┌─ Source records

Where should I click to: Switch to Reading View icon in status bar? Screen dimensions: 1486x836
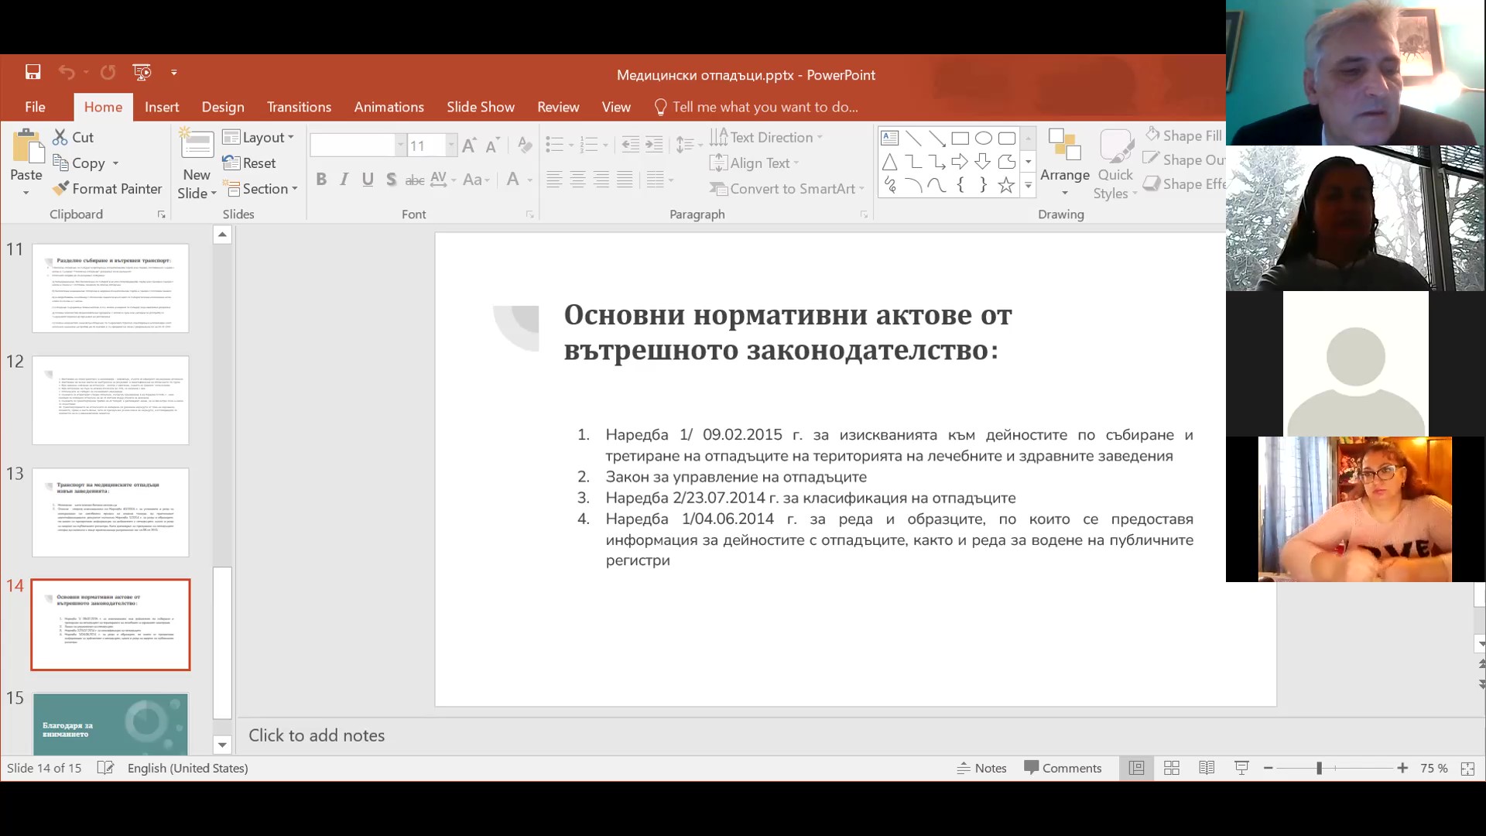[x=1206, y=768]
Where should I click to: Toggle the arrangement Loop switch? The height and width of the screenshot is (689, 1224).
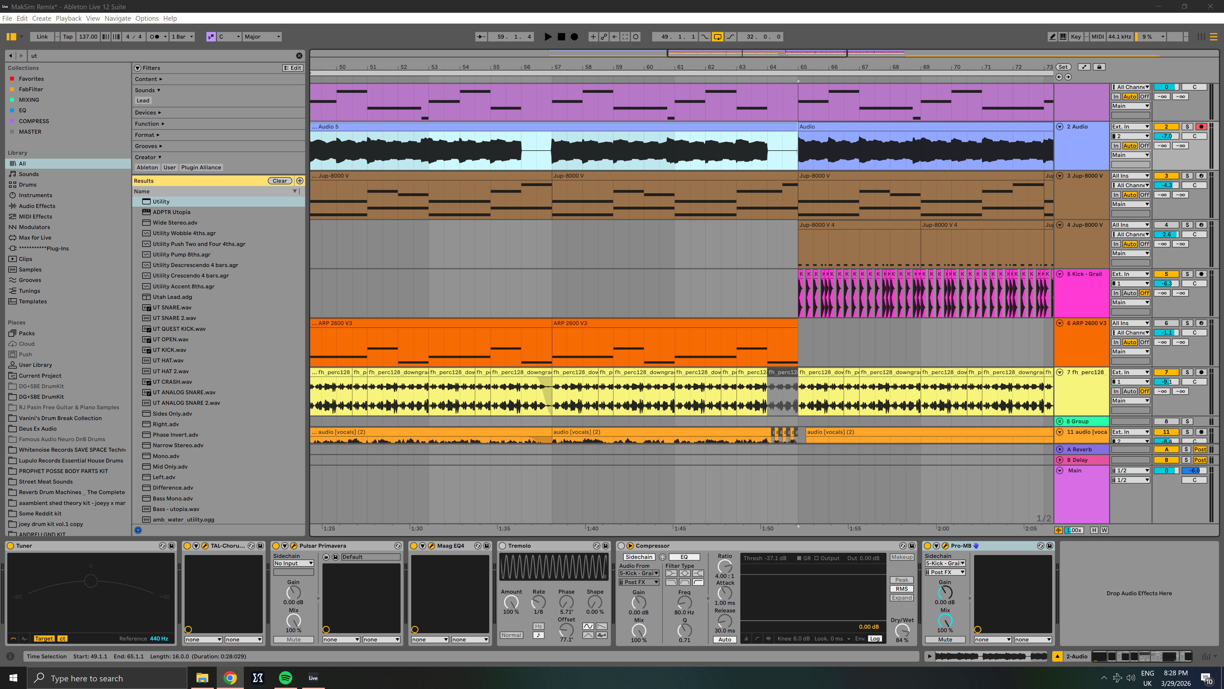(717, 37)
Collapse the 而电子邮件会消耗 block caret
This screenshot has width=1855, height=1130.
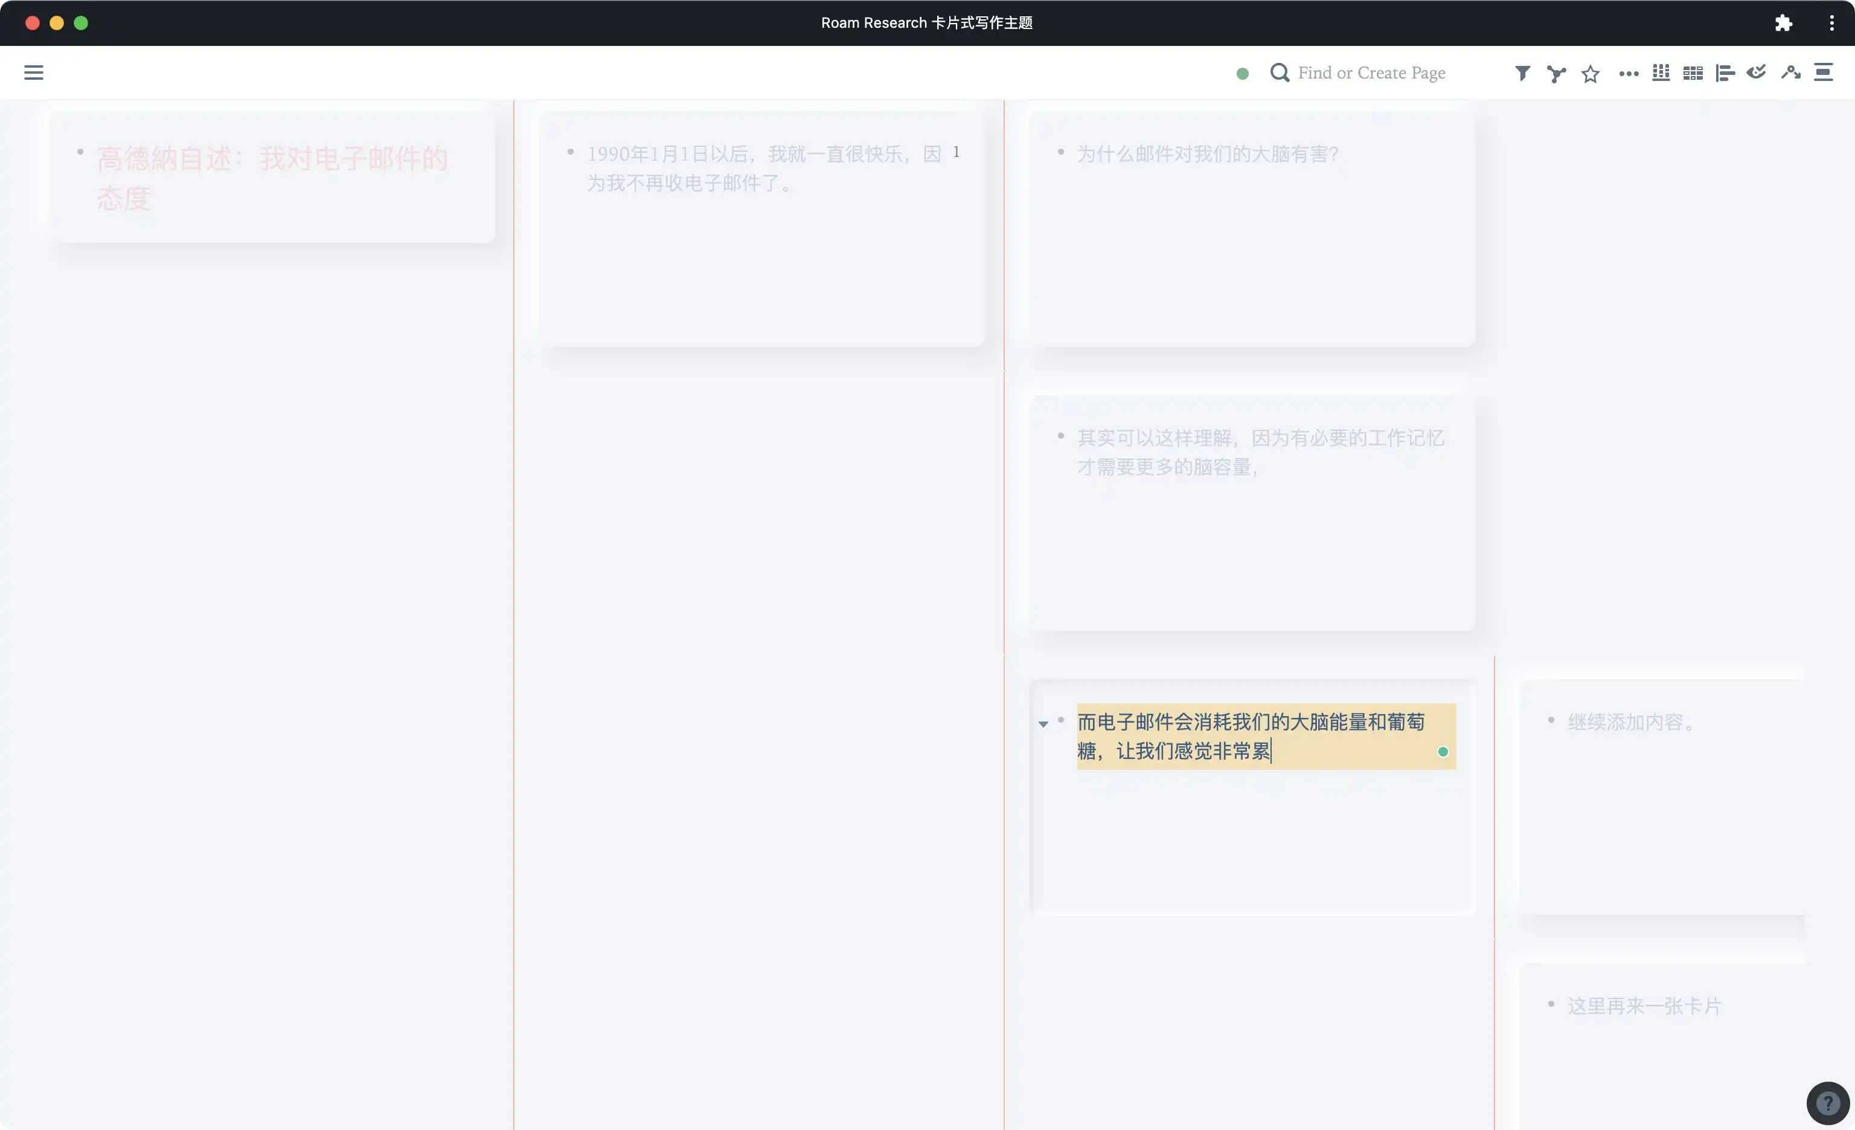click(x=1043, y=724)
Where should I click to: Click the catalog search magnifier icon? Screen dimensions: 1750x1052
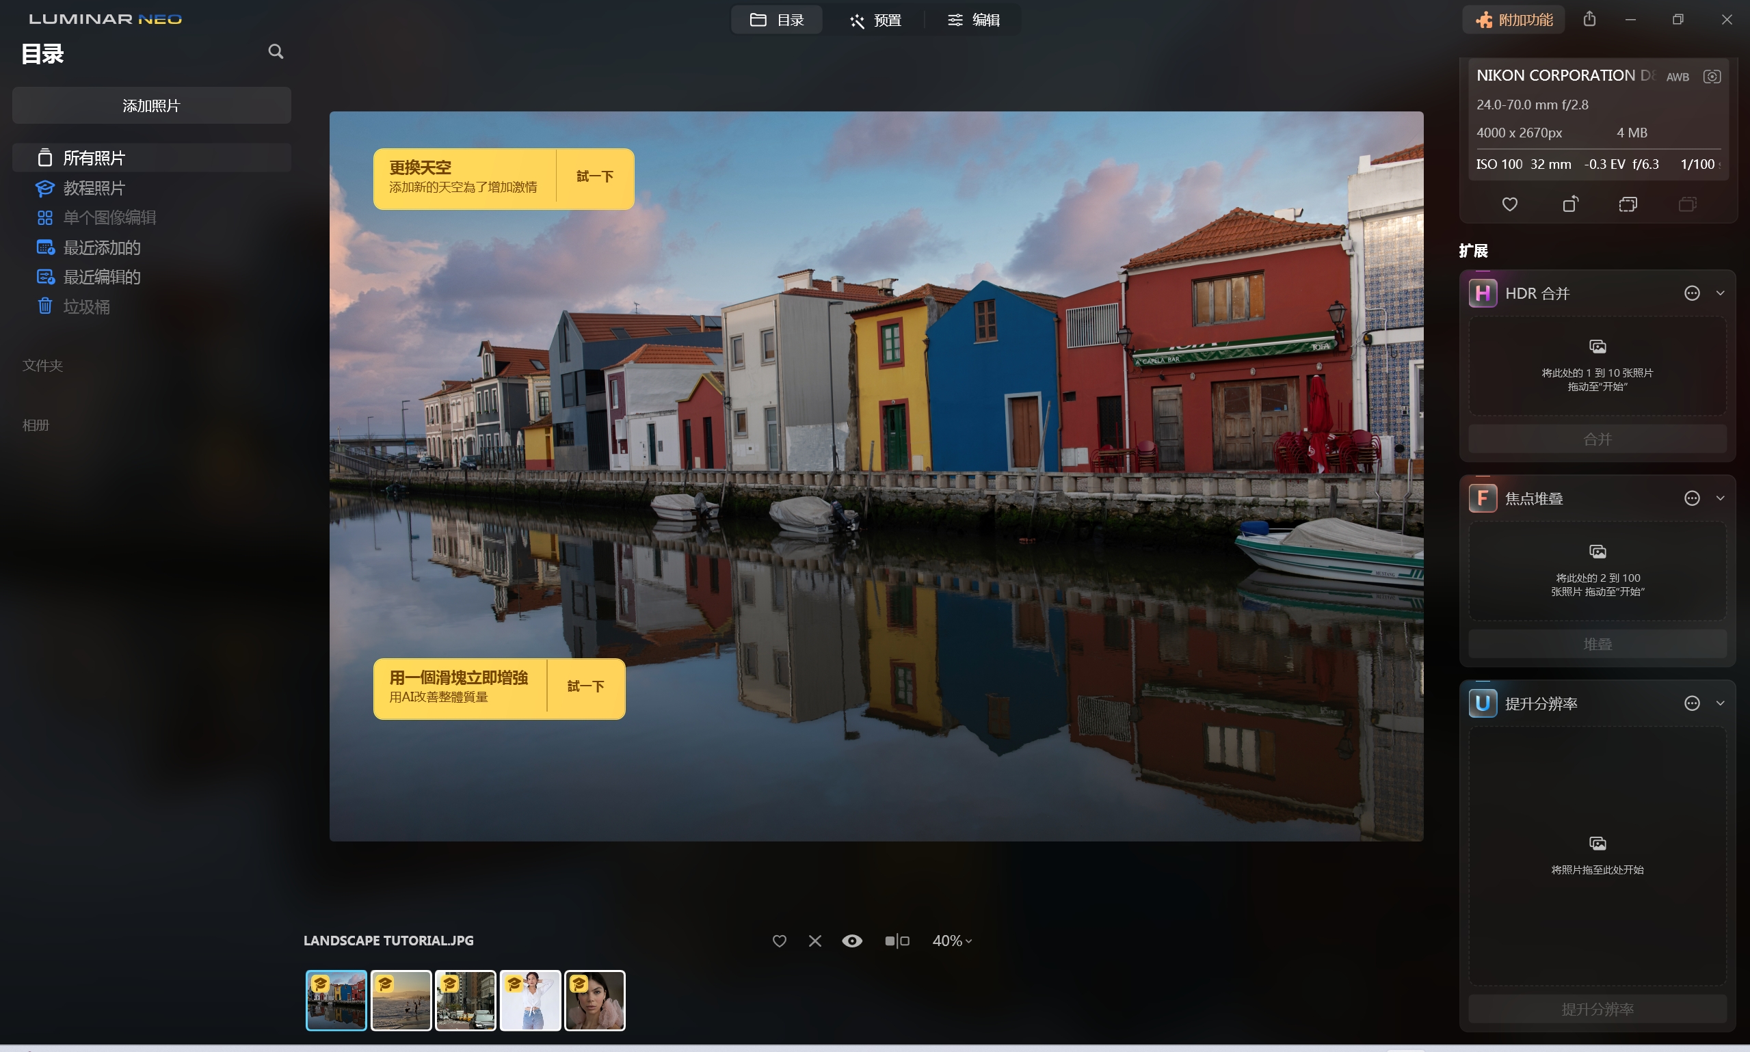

└─

## Task details
I would like you to set down the lines above, from the one containing "Collapse the 而电子邮件会消耗 block caret" to the final line, exactly as written and without pictures.

## The completed task
Collapse the 而电子邮件会消耗 block caret
This screenshot has width=1855, height=1130.
click(x=1043, y=724)
Where should I click to: Click the catalog search magnifier icon? Screen dimensions: 1750x1052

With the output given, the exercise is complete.